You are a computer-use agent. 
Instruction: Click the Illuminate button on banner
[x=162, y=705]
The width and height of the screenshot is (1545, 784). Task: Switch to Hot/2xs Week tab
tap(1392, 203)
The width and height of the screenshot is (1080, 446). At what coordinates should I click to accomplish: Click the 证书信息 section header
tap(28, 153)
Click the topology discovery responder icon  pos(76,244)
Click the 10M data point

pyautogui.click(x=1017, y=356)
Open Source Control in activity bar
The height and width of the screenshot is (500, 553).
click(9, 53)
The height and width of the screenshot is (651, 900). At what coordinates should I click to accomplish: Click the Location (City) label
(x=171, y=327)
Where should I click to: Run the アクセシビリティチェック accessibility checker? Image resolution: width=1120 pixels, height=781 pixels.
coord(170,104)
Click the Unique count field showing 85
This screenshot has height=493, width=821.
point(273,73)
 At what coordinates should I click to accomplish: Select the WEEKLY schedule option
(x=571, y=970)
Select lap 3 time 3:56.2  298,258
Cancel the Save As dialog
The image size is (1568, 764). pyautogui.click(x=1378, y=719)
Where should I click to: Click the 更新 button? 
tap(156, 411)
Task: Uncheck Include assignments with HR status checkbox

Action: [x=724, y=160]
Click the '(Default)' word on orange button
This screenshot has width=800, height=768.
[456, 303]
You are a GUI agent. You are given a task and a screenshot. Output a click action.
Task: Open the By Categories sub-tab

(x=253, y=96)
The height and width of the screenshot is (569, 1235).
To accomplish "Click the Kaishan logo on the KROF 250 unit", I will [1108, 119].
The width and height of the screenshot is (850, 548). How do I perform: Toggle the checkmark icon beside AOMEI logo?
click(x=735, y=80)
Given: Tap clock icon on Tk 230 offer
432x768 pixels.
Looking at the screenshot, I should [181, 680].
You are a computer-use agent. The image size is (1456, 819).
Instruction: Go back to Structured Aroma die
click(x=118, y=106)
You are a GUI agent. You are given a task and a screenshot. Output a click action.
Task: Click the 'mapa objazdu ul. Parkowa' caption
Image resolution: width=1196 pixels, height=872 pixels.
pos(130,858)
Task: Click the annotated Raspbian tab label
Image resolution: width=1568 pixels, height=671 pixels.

********

TASK INSTRUCTIONS ▸
Wherever the string "computer" appears in the records, copy the whole line.

RESPONSE AREA ▸
You are a computer-use agent. 
You are a computer-use agent. The image size is (1456, 819).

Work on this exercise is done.